Requirement of endogenous iron for cytotoxicity caused by hydrogen peroxide in Euglena gracilis

It is widely thought that redox-active metals in cells such as iron or copper catalyze the reduction of hydrogen peroxide to toxic hydroxyl radicals or their equivalent. However, this has not been directly demonstrated in vivo. To probe this requirement, the freshwater microorganism Euglena gracilis was used. Its intracellular iron content can be modulated by the concentration of iron in the defined growth medium without effect on the proliferation rate of the cells. E. gracilis contains two large storage pools of cytosolic iron which can be monitored to assess cellular iron status.
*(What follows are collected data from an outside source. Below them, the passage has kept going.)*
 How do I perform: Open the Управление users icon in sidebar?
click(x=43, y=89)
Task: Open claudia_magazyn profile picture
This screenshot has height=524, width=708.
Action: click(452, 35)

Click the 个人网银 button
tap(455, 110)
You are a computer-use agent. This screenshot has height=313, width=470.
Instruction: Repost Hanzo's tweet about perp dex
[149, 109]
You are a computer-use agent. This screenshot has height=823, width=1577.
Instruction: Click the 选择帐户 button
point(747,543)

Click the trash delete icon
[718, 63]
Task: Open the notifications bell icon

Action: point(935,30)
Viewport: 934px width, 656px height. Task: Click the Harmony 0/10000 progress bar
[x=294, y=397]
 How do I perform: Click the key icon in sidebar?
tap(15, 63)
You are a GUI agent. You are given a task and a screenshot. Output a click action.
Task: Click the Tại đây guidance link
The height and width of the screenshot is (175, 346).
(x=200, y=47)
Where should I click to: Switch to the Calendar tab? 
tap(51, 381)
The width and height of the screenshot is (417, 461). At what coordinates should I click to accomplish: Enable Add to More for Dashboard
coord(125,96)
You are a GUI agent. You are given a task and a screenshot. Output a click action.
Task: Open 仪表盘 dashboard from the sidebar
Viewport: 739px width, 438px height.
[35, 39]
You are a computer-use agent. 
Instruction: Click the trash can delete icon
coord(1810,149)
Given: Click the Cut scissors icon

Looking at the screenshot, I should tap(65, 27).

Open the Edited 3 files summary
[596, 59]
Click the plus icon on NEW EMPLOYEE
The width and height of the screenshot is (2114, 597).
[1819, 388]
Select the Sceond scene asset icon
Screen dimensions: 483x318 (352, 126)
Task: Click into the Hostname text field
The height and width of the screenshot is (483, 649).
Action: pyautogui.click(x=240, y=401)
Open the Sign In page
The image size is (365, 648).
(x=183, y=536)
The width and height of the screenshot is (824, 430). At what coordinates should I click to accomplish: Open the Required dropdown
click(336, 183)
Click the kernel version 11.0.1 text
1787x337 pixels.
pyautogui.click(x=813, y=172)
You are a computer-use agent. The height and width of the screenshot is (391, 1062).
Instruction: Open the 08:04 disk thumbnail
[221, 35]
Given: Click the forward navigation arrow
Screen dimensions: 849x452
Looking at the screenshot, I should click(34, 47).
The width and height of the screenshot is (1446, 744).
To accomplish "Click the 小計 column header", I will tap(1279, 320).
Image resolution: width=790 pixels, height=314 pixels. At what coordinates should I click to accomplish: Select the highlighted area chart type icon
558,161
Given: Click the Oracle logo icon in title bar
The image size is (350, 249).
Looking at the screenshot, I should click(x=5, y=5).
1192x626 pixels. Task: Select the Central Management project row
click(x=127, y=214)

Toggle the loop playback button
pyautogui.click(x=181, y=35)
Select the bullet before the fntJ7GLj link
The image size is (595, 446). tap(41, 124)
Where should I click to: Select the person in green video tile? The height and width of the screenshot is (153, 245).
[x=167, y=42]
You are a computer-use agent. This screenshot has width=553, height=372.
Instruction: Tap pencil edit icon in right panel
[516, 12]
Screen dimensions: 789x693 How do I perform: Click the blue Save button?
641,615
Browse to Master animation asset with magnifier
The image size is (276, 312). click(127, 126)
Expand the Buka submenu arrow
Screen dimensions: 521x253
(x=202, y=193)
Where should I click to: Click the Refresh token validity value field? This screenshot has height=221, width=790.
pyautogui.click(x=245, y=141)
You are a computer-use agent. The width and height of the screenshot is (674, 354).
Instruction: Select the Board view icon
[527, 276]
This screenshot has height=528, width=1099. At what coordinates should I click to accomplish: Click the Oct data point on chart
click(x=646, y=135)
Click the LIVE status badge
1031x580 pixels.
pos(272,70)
The toxicity of H 2O 2 in E. gracilis was inversely related to the amount of iron in the extracellular medium. At high levels of external iron, the metal carried out the Fenton reaction with H 2O 2 outside the cell, producing hydroxyl radicals as detected by electron-spin resonance spin-trapping experiments. This reaction reduced the amount of H 2O 2 that could diffuse into cells to cause toxicity. When cells with different intracellular iron content were placed in iron-deficient media, the the toxicity of H 2O 2, measured by inhibition of proliferation, was directly related to the concentration of internal iron. Using cells deficient in iron, this oxidant did not inhibit proliferation at low concentration but was somewhat effective at higher concentrations. Although the iron chelating agents, 1,10-phenanthroline and desferrioxamine, also depressed cytosolic iron, they were cytotoxic to E. gracilis and so could not be used unambiguously to examine the role of intracellular iron in the toxic effects of hydrogen peroxide.